Fatima (name changed) is a baker in Yemen. She talks about the particular challenges for women within Yemini society, and her route to building a successful business.
Some details in this article have been changed to preserve anonymity.
This article contains descriptions of violence.
How did underage marriage affect your early life and education?
School was my world until I was 14 years old. Then, my father deprived me of education when he decided I would get married. I could not refuse. I became a bride against my will, in an 'exchange' marriage. This meant that my father married my sister-in-law, and I married my husband without a dowry.
By twenty years old, I was a mother of four, but without knowledge of how to run a household and no one to ask for advice on how to care for my health. My husband was similar to others in our society that encouraged under-aged childbearing.
How did financial instability affect you and your family?
My husband was financially well-established. We lived in prosperity and had a beautiful house where we lived a luxurious life. Over time, however, my husband suffered severe setbacks in his trade and lost a huge amount of money. The resulting debt led to prison time for him.
Not long after, soldiers broke into our home. We did not understand what was happening, especially when they told us to evacuate the house. I will never forget my teenage son’s attempt to expel the soldiers. One of the soldiers beat him and threatened him with a weapon. We weren't even allowed to take our clothes when we left the house.
I took the children and went to live with my parents, who supported us and gave us a small place to live. Despite their help, I became depressed and anxious about the future. After some time, my husband got out of prison, but our situation also resulted in his depression.
When did you initially find a way to use your skills and experiences to improve your situation?
A friend told me about a women's programme that supported people in situations like mine to gain financial independence, which I agreed to join.
The Springboard programme helped me to set goals for myself and choose my own direction in life. Connecting with other women in a similar situation to myself helped to heal my old wounds and turn them into valuable experiences. It was at that point that I started making decisions for myself for the first time in my life, no matter how small they seemed.
What practical steps did you take toward starting your business?
My first decision after the programme was to get an identity card, which later became symbolic to me. It gave me confidence that I am a citizen and I have rights as well as duties.
My next move was to take steps to manage my depression.
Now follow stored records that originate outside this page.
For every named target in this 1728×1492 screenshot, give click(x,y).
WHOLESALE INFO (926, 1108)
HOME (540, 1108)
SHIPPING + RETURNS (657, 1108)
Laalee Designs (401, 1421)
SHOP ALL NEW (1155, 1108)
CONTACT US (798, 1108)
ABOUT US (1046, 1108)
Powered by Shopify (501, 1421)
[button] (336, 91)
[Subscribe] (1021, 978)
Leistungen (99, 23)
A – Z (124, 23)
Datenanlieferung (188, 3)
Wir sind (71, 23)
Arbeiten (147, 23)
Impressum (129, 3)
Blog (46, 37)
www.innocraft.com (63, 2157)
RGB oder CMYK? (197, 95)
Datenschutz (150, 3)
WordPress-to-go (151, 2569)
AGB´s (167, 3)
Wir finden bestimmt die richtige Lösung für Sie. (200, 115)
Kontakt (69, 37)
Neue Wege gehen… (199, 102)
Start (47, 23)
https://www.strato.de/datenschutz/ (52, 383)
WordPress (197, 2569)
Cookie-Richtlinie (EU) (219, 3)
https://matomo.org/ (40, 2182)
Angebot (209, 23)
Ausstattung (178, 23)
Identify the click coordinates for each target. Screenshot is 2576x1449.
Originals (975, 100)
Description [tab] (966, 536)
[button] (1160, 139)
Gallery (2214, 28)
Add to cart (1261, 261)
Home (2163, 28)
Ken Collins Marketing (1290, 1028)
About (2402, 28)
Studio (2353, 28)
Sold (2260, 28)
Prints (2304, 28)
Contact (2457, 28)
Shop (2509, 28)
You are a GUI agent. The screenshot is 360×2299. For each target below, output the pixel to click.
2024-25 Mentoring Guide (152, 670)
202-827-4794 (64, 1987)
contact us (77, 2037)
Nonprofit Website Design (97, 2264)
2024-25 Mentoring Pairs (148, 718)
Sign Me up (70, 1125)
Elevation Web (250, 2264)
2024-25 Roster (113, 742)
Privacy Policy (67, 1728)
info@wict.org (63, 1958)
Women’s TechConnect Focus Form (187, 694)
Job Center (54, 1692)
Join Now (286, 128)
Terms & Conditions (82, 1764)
I made an effort to reach out and connect with other women, both within the programme and in my general life. I now have friends from all age groups, and in other provinces too.
What is an average day like now that you run a successful business?
I wake up at 3.00 am every day to prepare the pastry dough for the dumplings I make and sell. I say my prayers, and then continue to prepare pastries until 6.00 am. After that I do the usual house chores. The afternoon is a little more relaxed, but full of similar work. It's also important to find time for things you love, such as going out to visit parents or friends, or reading.
What plans have you made for your future?
I want to keep expanding my pastry business, be it industrial training courses, or learning more about marketing and finance. If the project grows, I can get bigger orders that will result in a higher level of income, and I can provide jobs for my children within the business.
Slowly, I have become more confident and proud, and more aware of my rights. This fresh chapter of my life is one made of my own will and design. We've moved into a new house that can accommodate our big family. Perhaps one day I will be able to open my own bakery. I am happy and proud to say I've done it all myself.
To all women like me, you must secure your role and your importance in society, and you must stand strong against difficult circumstances, and claim your rights in all areas. Don't be afraid to live with dignity.
Springboard is a British Council self-development programme that provides personal and work development opportunities for women in the Middle East and North Africa, challenging public perceptions of women's roles and contributions to societies.
International Women's Day is 8 March. The United Nations' theme for 2018 is 'Time is Now: Rural and urban activists transforming women’s lives'.